Re: Consensus gathering: allowing unsetting of backed property hooks
On Wed, Feb 26, 2025, at 09:17, Rowan Tommins [IMSoP] wrote:
>
>
> On 25 February 2025 23:31:25 GMT, [email protected] wrote:
> >On 2/25/25 4:51 PM, Rowan Tommins [IMSoP] wrote:
> >> I actually started writing an RFC to rationalise some of this behaviour
> >
> >I'm glad I'm not the only one who considers this an issue worth pursuing!
>
> Sorry, I wasn't clear: I was looking at the existing typed vs untyped, unrefined vs
> uninitialised mess, before property hooks even existed.
>
>
> >
> >> Here are some of the things that might happen as a result of unset($foo->bar):
> >
> >I don't disagree that there's a lot of weirdness. But for better or worse
> >that's where PHP is now - it's a fundamentally weird language. I think it's better to
> >be consistently weird than to be inconsistently weird.
>
> My point is that it's *already* inconsistently weird.
>
>
> > It would be inconsistent to allow unsetting some types of properties but not others, and
> > which ones can and can't be unset are indistinguishable to a 3rd-party consumer.
>
> unset() can already have a bunch of different effects depending on the implementation of the
> class. As well as __unset being able to do *absolutely anything*, I missed from my list
> "readonly" properties, which reasonably enough *always throw an error for unset*, just
> like hooked properties.
>
>
> >I can't comment from an implementation perspective, but as a user of PHP I would
> >expect unsetting a backed property to return the property the "uninitialized" state, and
> >subsequent access would proceed as if it were the first access of the uninitialized property.
>
> An untyped property is currently never in the "uninitialised" state, only a different
> "undefined" state. Presumably this inconsistency would need to be preserved (for
> consistency)
>
>
> >Unsetting a virtual property could simply do nothing, but not result in a fatal error. I
> >don't think a warning is even necessary because no action is taken.
>
> I don't see how that would be useful. The user presumably expected it to do *something*,
> so informing them that it didn't seems preferable to silently ignoring their request. It would
> also be inconsistent: a virtual property with no "set" hook throws an error when you try
> to set it, it doesn't silently discard the value.
>
>
>
> > I certainly don't want to be required to define an unset hook for every single backed
> > property; rather unset()
should have a default behavior.
>
> I think you're focusing too closely on one use case, rather than all the ways people will
> want to use hooked properties. Imagine you have two properties which you want to keep in sync:
> setting either of them recalculates the other, using set hooks.
>
> * It would be really surprising to the class author if a user of the class could "reach
> in" and invalidate the state by calling unset() on one of the properties.

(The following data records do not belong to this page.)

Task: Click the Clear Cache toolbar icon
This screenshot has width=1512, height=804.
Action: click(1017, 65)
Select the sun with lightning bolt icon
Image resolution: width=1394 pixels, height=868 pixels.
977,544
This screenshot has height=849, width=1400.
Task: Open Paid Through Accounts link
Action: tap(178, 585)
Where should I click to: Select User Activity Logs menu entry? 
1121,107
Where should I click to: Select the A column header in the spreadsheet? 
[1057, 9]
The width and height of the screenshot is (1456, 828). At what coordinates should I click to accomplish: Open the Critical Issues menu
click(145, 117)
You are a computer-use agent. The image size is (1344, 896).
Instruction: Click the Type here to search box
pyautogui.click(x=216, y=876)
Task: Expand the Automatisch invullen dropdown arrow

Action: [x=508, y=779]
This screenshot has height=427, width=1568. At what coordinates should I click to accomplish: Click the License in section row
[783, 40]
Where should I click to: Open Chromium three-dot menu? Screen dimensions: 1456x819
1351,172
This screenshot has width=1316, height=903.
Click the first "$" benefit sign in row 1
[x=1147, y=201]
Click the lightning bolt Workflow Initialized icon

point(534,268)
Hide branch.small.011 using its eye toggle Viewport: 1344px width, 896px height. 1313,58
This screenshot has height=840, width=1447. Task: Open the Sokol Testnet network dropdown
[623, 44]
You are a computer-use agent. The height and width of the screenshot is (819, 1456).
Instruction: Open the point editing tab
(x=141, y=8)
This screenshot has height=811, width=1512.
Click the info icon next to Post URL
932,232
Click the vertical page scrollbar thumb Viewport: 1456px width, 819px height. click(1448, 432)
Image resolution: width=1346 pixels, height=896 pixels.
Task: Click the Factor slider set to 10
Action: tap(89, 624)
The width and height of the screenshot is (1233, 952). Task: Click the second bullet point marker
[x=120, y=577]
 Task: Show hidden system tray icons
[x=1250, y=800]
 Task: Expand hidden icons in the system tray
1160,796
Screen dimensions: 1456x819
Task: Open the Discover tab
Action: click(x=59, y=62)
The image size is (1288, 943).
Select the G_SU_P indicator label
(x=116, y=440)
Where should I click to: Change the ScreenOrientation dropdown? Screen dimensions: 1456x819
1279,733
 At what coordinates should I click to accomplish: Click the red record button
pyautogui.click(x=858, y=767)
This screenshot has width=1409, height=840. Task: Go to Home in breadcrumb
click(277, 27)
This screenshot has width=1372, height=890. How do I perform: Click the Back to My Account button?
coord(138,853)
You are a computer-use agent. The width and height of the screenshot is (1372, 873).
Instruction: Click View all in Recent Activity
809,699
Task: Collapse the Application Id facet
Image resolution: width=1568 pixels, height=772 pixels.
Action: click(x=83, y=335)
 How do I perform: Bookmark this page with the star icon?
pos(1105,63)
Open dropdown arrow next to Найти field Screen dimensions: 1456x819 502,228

> * It would be really surprising to the user if doing so worked on one of the properties, but
> silently did nothing on the other because it was implemented as virtual.
> * It might be appropriate for the class author to add "unset" hooks to both
> properties, and for the user to see that unsetting one unset the other, just as setting one sets the
> other.
>
> That's just one scenario, I'm sure there are others where you could picture different
> expectations, particularly accounting for some of the other behaviour of unset(). That's what I
> mean by it being hard to specify the behaviour; nothing to do with the implementation.
>
> Regards,
> Rowan Tommins
> [IMSoP]
I do think it makes sense to have an unset hook though, so long as it is thought out well. For
example, would the unset hook be called automatically during garbage collection? Is it only called
via unset() or are there other cases where it could be called too?
Regardless of how wise it is to unset from outside a class, doing the suggested workaround from
inside the class seems a bit odd as well.